[DOCUMENT EXCERPT Boundary: Start]

Cynthia asks: "Is Williams really a bishop, much less an archbishop?"

If democratic election is essential to the episcopate (about which opinions may differ, as they have through the history of the church) ++RW qualifies very nicely. He was elected and consecrated Bishop of Monmouth, in the Church in Wales. As the Church of England is still in full communion with the Church in Wales there was no need for him to be reconsecrated when he was translated to Canterbury, and as he was acclaimed at his enthronement at Canterbury, I think we can assume that his translation had the overall approval of his new diocese.

Posted by: cryptogram on Tuesday, 6 February 2007 at 4:41pm GMT

Ann Marie and David H

Please be more self-crtical of your own entrenched positions. Ann Marie it is a simple historical fact that the consistent witness of the universal Church has been to restrict the presbyterate and episcopate to men. This was done following the exmaple of Christ and His Apostles and for millenia it was understood that this is what Scripture taught. Now apparently a new understanding of Scripture has arisen that some folk have accepted. But there are many who doubt the validity of that exegesis and you can hardly blame them or be reduced to calling them names when they would rather adhere to the witness of the ages rather than the transient, fleeting mores of contemporary society. It is in this sense that a female bishop simply cannot be said to represent the teaching of the Apostolic Age or the universal Church; which is a sin qua non of being a bishop. Hence doubts arise as to the validity of her orders. It has NOTHING to do with her godliness or ability.
David H simply try to resist the libeal consesus on this website and you will see what I mean by liberal intolerance and fundamentalism!!

Posted by: Athos on Tuesday, 6 February 2007 at 4:54pm GMT

“According to English canon law membership of the Anglican Communion lies in the joint hands of the Archbishops of Canterbury and York. In this context it is interesting to note they will both be present at the Tanzanian meeting.”

Knowing that makes me uneasy.

Posted by: ruidh on Tuesday, 6 February 2007 at 5:10pm GMT

Watch your pockets . . .Athos and NP are in the house and stalking this progessive blog in order to shift the discussion away from the outrageous behavior of "some" of the GS primates. There must be a "blog-speak" term for this kind of stalking . . .anyone have an answer?

[DOCUMENT EXCERPT Boundary: End]
[SUPPLIED DATA Boundary: Start]

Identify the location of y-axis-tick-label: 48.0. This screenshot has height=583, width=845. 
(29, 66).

[SUPPLIED DATA Boundary: End]
[SUPPLIED DATA Boundary: Start]

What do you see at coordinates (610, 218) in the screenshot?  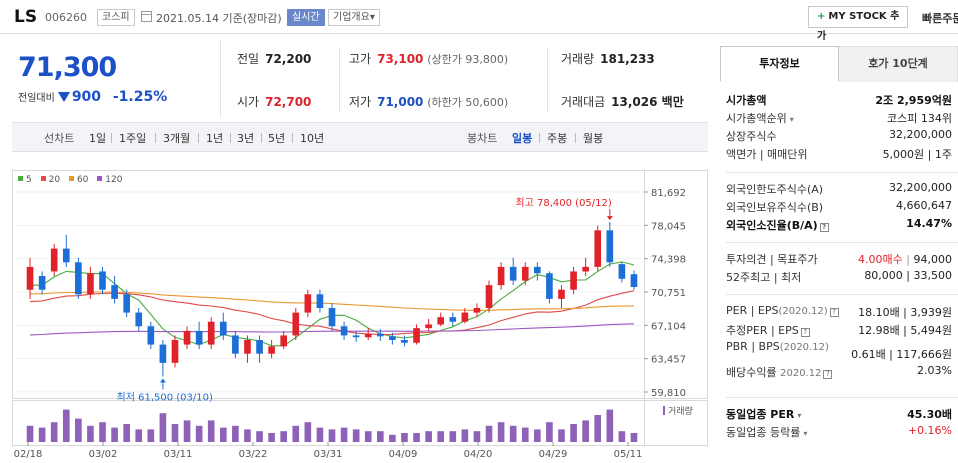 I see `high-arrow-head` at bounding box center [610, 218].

[SUPPLIED DATA Boundary: End]

■ **TASK A**
Please write out the blog comments on Anglican bishops, starting at "Posted by: Athos" and ending at "makes me uneasy.".
■ **TASK B**
Carry the blog comments on Anglican bishops forward from their final sentence.
The material is not needed here.

■ **YOUR RESPONSE A**
Posted by: Athos on Tuesday, 6 February 2007 at 4:54pm GMT

“According to English canon law membership of the Anglican Communion lies in the joint hands of the Archbishops of Canterbury and York. In this context it is interesting to note they will both be present at the Tanzanian meeting.”

Knowing that makes me uneasy.

■ **YOUR RESPONSE B**
Posted by: Byron on Tuesday, 6 February 2007 at 5:34pm GMT

See what I mean!! Am I not welcome in this open, liberal and tolerant blog? I am not trying to shift discussion away from anything. I am trying to get folk to see that the issues are far more complex than exist in your fundamentalist world. But if you are reduced to ad hominen arguemnts and name calling it just confirms me in my suspicions that your theological arguments aren't up to much.

Posted by: Athos on Tuesday, 6 February 2007 at 7:06pm GMT

Athos,

I orginally was going to post a biting reply but have decided that silence shall be my answer. I am tired of defending my call. If there are people wh cannot accept the reality of that call it really is there problem not mine. I am at peace with God and with the call. It is not that my position is entrenched, it is that God has shown me different and I have choen to follow God rather than human beings.

Love and Prayers,
Ann Marie

Posted by: Ann Marie on Tuesday, 6 February 2007 at 7:56pm GMT

thread/comment hijacking.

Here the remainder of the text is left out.